### Work instruction
Retrieve all lines below that have the string "three".

### Records for the exercise
┌──
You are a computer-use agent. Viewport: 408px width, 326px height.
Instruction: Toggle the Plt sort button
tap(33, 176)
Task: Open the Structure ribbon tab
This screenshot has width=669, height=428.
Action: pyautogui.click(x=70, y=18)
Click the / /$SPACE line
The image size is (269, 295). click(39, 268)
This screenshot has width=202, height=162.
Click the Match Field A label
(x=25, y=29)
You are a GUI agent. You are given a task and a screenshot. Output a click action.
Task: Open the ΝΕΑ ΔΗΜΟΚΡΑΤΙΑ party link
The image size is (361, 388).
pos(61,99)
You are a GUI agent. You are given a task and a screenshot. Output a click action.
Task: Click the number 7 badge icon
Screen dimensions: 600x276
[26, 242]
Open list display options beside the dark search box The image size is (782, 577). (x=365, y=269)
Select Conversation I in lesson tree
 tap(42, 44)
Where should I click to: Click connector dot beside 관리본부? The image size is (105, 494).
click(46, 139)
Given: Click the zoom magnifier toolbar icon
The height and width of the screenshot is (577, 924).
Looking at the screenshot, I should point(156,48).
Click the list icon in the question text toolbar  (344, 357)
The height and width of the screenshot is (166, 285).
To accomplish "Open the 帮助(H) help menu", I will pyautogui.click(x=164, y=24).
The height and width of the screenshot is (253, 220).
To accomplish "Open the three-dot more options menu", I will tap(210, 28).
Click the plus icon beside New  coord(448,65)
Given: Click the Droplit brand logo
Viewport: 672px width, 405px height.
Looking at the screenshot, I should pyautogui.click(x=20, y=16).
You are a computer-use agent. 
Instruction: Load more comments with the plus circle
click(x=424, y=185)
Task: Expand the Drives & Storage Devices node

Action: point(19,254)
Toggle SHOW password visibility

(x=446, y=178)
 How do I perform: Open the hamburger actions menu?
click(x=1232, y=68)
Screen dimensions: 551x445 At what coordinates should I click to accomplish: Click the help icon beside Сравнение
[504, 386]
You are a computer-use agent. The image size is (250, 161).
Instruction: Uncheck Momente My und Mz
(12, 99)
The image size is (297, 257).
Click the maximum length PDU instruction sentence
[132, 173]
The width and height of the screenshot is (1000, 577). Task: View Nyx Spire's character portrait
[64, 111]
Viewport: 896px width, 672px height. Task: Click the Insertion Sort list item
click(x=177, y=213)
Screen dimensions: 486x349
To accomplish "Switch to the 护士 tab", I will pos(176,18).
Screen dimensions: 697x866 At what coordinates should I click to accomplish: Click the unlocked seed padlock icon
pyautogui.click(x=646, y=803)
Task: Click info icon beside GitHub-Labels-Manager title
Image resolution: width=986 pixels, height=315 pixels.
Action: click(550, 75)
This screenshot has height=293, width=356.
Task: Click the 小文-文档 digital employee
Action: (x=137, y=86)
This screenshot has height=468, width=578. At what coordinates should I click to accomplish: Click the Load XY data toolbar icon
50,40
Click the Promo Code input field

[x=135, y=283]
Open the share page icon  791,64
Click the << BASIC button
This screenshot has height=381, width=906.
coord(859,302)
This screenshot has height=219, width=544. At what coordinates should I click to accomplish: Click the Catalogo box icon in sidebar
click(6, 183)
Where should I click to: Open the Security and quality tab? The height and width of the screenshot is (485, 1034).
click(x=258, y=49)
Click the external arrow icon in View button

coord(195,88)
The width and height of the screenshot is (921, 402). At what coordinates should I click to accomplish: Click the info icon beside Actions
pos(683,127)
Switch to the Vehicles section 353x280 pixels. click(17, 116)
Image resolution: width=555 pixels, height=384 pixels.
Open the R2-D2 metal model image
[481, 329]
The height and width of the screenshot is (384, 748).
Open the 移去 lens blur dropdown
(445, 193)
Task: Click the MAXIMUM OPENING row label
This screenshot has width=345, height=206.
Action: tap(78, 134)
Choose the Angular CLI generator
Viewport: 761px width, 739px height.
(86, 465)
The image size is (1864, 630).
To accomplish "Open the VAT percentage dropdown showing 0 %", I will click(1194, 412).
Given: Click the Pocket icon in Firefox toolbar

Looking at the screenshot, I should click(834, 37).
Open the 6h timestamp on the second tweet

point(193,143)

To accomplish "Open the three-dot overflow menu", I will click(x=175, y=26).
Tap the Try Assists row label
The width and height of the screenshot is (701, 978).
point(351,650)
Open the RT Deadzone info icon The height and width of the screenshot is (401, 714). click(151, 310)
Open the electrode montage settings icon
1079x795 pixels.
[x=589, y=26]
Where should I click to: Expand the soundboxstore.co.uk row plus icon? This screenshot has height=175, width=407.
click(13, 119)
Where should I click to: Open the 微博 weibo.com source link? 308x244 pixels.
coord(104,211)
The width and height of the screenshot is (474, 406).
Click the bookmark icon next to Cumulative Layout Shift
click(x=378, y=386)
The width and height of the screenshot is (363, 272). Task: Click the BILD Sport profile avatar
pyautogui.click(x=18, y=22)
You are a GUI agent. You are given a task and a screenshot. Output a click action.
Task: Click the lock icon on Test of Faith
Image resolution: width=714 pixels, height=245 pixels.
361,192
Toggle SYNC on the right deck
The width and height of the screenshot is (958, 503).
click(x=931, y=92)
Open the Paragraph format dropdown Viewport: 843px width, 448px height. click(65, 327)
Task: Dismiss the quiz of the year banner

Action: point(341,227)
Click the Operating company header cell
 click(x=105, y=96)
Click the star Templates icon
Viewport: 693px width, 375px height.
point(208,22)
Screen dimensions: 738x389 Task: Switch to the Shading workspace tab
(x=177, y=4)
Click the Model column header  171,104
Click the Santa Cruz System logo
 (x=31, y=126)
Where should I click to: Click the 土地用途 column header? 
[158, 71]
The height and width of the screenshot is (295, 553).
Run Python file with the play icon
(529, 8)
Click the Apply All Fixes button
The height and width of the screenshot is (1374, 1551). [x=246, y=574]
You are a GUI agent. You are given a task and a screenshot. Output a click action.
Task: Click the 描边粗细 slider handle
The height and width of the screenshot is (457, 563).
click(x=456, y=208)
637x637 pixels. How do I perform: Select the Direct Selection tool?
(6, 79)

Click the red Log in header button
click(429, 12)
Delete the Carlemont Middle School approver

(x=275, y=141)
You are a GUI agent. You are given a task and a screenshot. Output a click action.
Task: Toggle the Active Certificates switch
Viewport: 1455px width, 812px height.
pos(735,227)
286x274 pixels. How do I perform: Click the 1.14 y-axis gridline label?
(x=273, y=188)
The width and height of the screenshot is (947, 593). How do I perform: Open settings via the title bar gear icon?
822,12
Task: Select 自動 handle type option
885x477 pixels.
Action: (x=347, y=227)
└──
### Response area
To accomplish "Open the three-dot more options menu", I will tap(210, 28).
To accomplish "Open the three-dot overflow menu", I will click(x=175, y=26).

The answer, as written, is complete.